Division of Medical Oncology, Queen’s University, Kingston, ON, Canada
Tara D. Baetz , Xinni Song , D. Scott Ernst , Elaine McWhirter , Teresa M. Petrella , Kerry J. Savage , Michael Smylie , Ralph Wong , Christopher W Lee , Nicole Look Hong , Diane Logan , Muhammed Saleem Raza , Tahir Abbas , Dora Nomikos , Roger Leung , Bingshu E. Chen , Janet Dancey
Background: Efficacy of the anti-PD -1 agents has been demonstrated in metastatic melanoma in phase I-III trials. During the development of these trials there was no optimal duration of treatment identified. Trials stopped therapy due to unacceptable side effects, investigator’s choice, at a specific time point typically at 24 months of therapy or at disease progression. Clinical reports suggest that stopping treatment early due to toxicity may not adversely impact efficacy. In addition, there is evidence that retreatment with immunotherapy may be clinically effective. Unnecessary long term therapy may result in a higher risk of toxicity, diminished quality of life (QoL) and will impact the cost-effectiveness of the therapy.
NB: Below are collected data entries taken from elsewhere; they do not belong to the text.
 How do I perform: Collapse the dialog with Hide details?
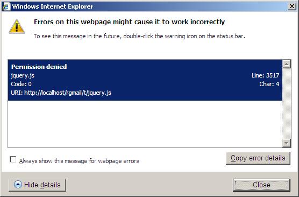tap(38, 185)
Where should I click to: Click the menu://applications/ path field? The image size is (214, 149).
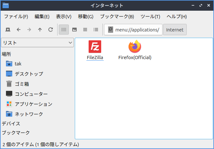[137, 30]
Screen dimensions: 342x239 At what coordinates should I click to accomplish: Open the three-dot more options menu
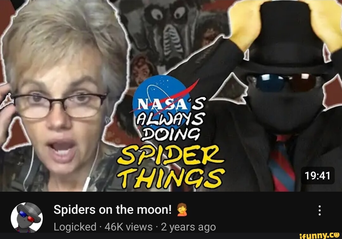320,210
We hypothesize that treatment to maximum tumour response will result in non-inferior overall survival with better QoL, less toxicity and lower cost than continuous therapy. Methods: This is a large, simple randomized phase III trial evaluating the duration of anti-PD-1 therapy in metastatic/unresectable melanoma. Consenting patients must be eligible to receive anti- PD-1 inhibitor as standard of care. Patients are randomized 1:1 to either standard 24 months of therapy in the absence of disease progression versus treatment until maximum tumour response (MTR) with retreatment at the time of progression. MTR is determined by at least two radiologic measurements three months apart. Eligibility criteria are broad to reflect a “real world” patient population. Data collection is streamlined to focus on key endpoints. The primary endpoint is overall survival. Secondary endpoints are PFS, response rate, adverse event rate, health related QoL and economic analysis. Patients are stratified based on line of therapy, stage of disease, BRAF status, LDH level, prior use of adjuvant therapy, anti-PD -1 inhibitor selected and the presence of CNS metastases. The trial will enroll 550 patients with 275 in each arm. It is expected that accrual will last 5.5 years. Currently 78 patients have been enrolled. Clinical trial information: NCT02821013.